I just reread this article in the wake of the CIA massacre in Afghanistan. There is little light between Ron Paul and Scheuer.

Excerpt on Scheuer:

Exhibit A in any discussion of these matters should be “Imperial Hubris,” a best-selling book by “Anonymous,” who is described on the dust jacket as “a senior U.S. intelligence official with nearly two decades of experience in national-security issues.” As became known not long after the book’s publication, “Anonymous” is Michael Scheuer, until his resignation in the fall of 2004 a member of the CIA’s senior intelligence service. Between 1996 and 1999 Mr. Scheuer was in charge of “running operations against al Qaeda.” After leaving that post, he became a high-level manager in the agency’s counterterrorism center, the perch from which he wrote his book.
“Imperial Hubris” is subtitled “Why the West Is Losing the War on Terror.” This poses a loaded question from the start, since it is hardly self-evident that the West is losing the war on terror. But Mr. Scheuer is strongly convinced—and stridently insistent—that we are. Surveying U.S. counterterrorism policy in the period leading up to and following September 11, he adduces several major reasons why.
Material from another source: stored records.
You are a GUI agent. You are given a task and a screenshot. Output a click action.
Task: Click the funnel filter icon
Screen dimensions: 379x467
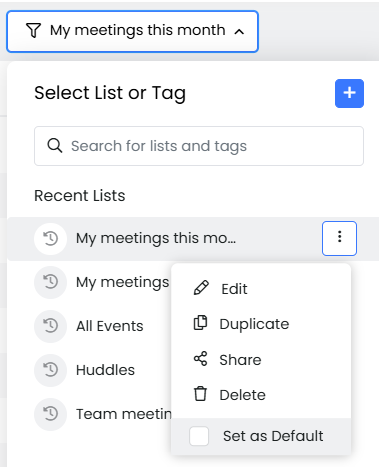pos(33,31)
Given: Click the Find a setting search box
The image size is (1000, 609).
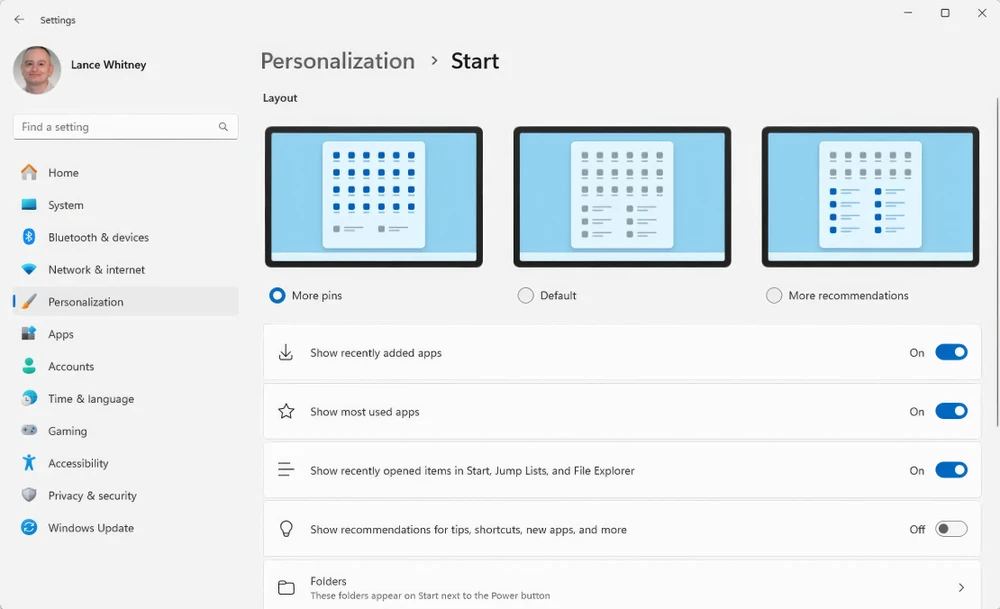Looking at the screenshot, I should coord(115,127).
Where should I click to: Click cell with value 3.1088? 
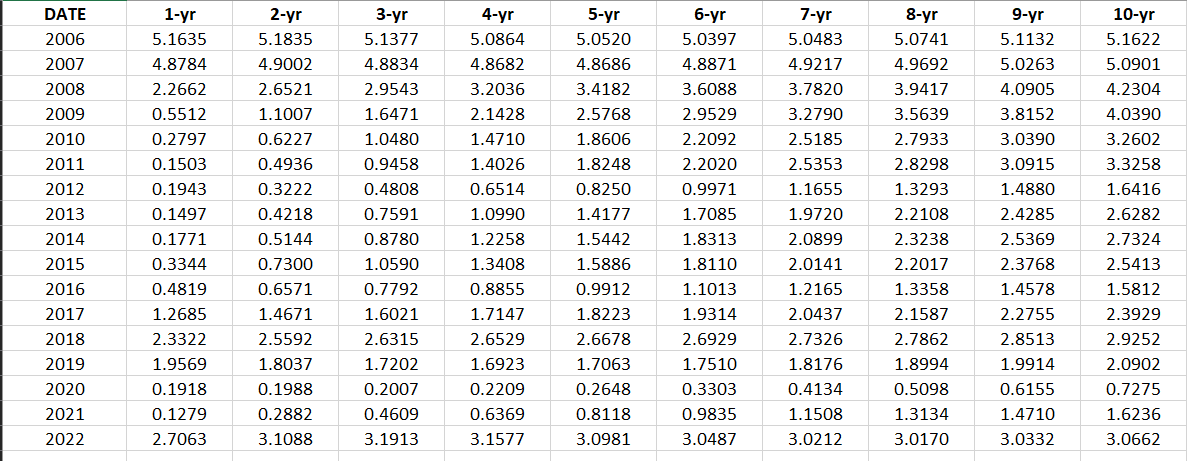click(285, 439)

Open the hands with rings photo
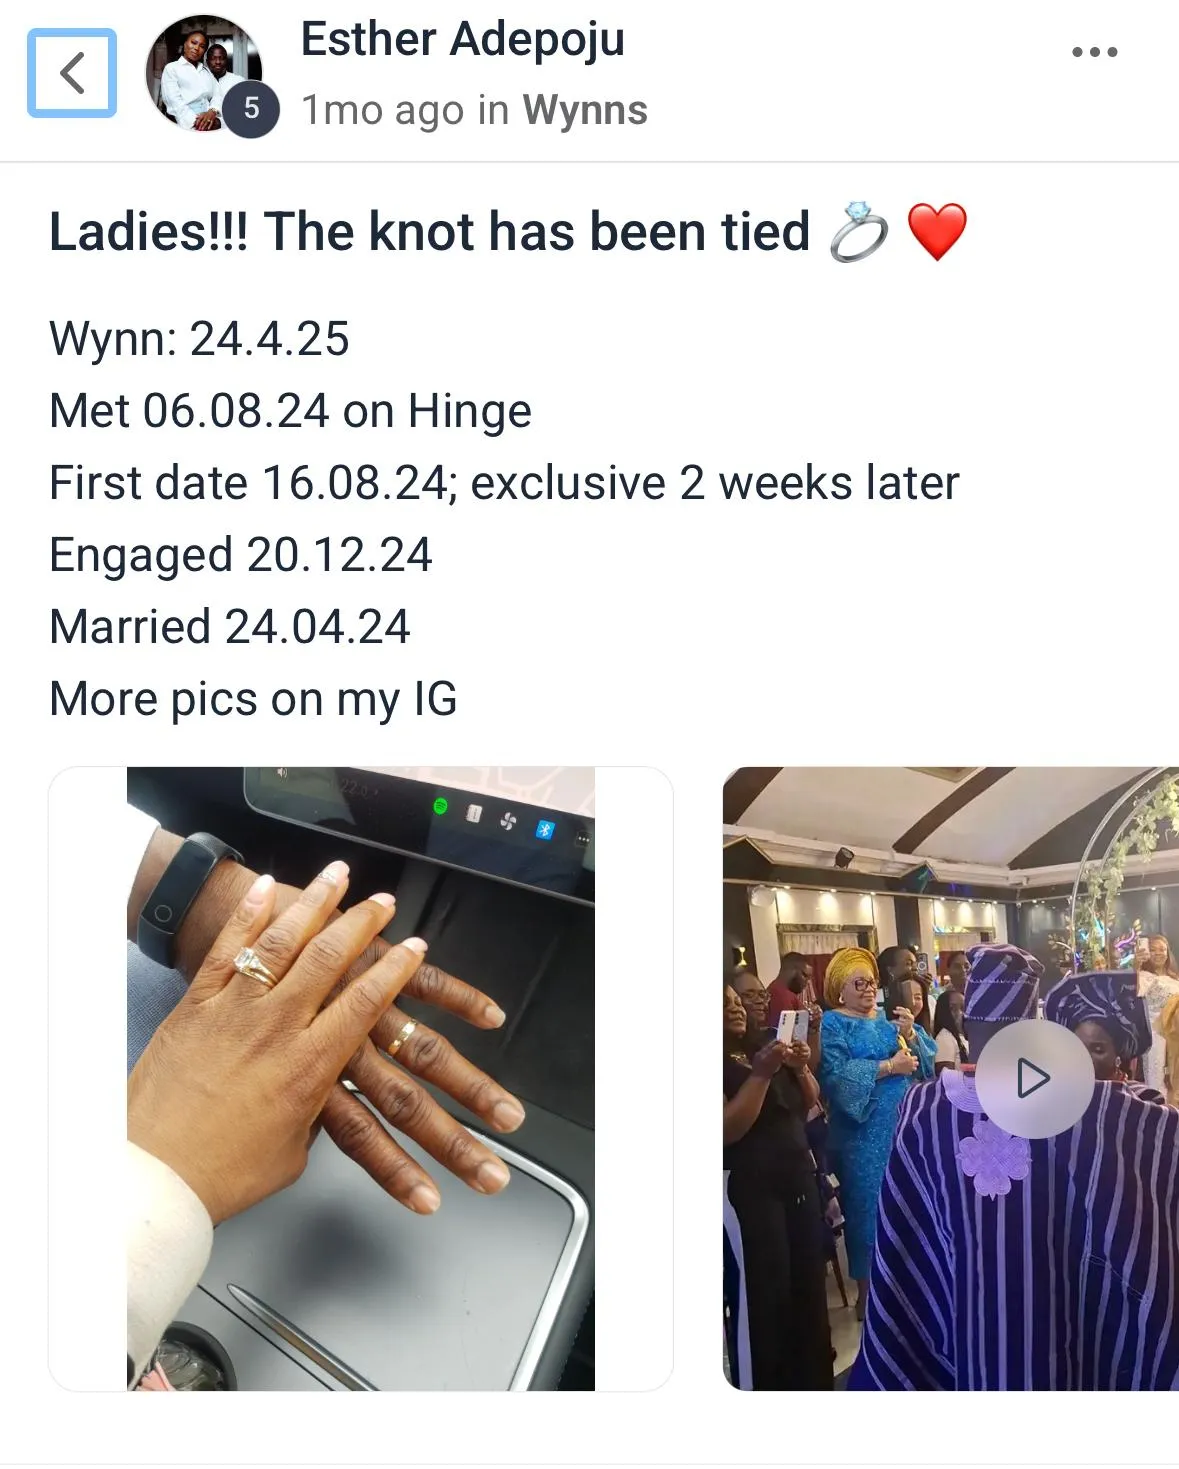(x=361, y=1078)
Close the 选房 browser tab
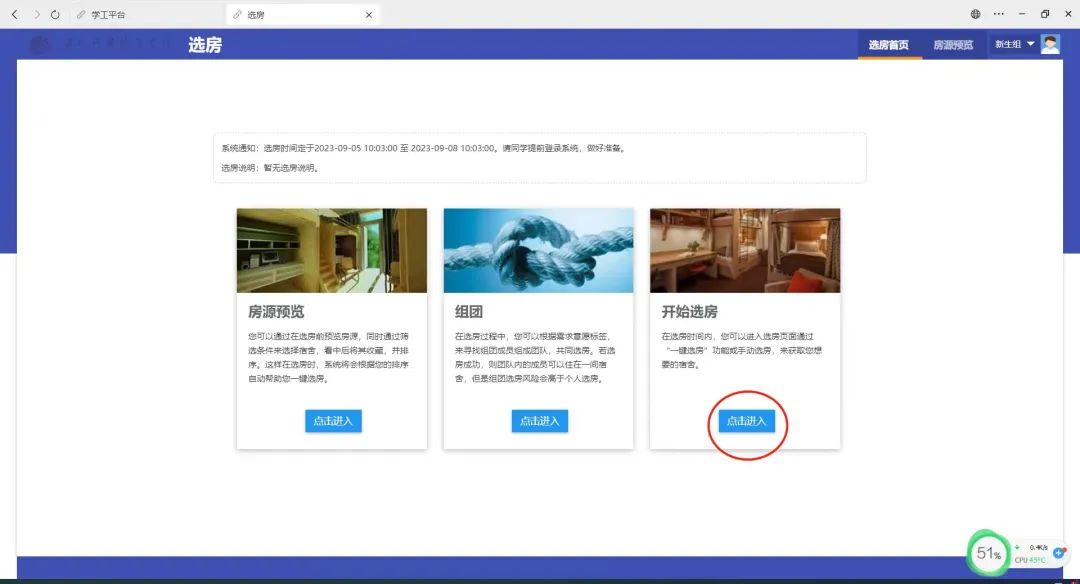The height and width of the screenshot is (584, 1080). (x=368, y=15)
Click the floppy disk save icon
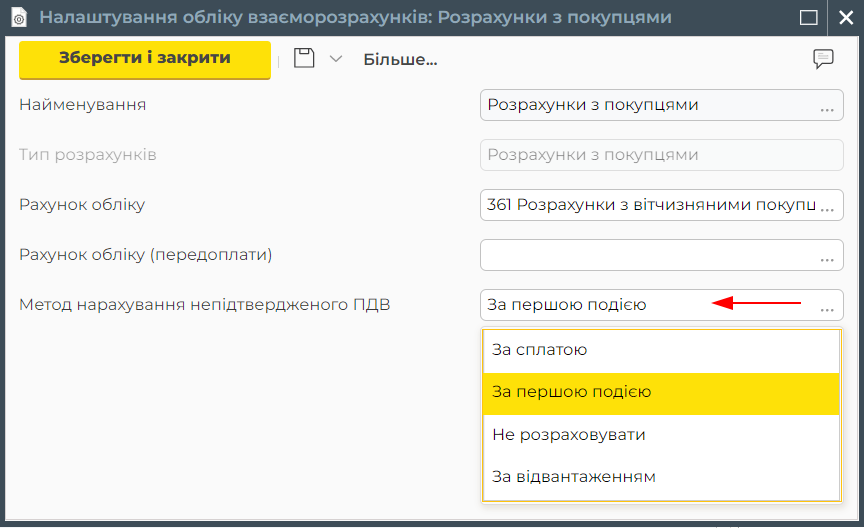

In the first place, he contends, American policy makers have failed to grasp the character of our adversaries’ enmity. Here our intellectual weakness begins with a faulty appraisal of Osama bin Laden himself. We have tended to caricature the mastermind of September 11 as a “deranged gangster,” someone “prone to and delighting in the murder of innocents,” and an “apocalyptic terrorist in search of Armageddon.” But, in reality, bin Laden is a strategically astute “practical warrior”—as well as “the most respected, loved, romantic, charismatic, and perhaps able figure in the last 150 years of Islamic history.” Far from seeking the fiery destruction of the West, he is pursuing a series of narrow and tangible objectives.

A related misconception, according to Mr. Scheuer, is that bin Laden and his fellow Islamists hate the West for what it is rather than for what it does. Not so, he maintains. Al Qaeda does not want to destroy our liberal democratic institutions, our open society or our freewheeling way of life. Rather, it is engaged in a “defensive jihad.” Many Muslims have a “plausible perception” that the things they hold most dear—”God, Islam, their brethren, and Muslim lands”—are being “attacked by America.” We are thus not enmeshed in a clash of civilizations but in something much less grand. The “key causal factor in our confrontation with Islam” is “a few, specific U.S. policies.”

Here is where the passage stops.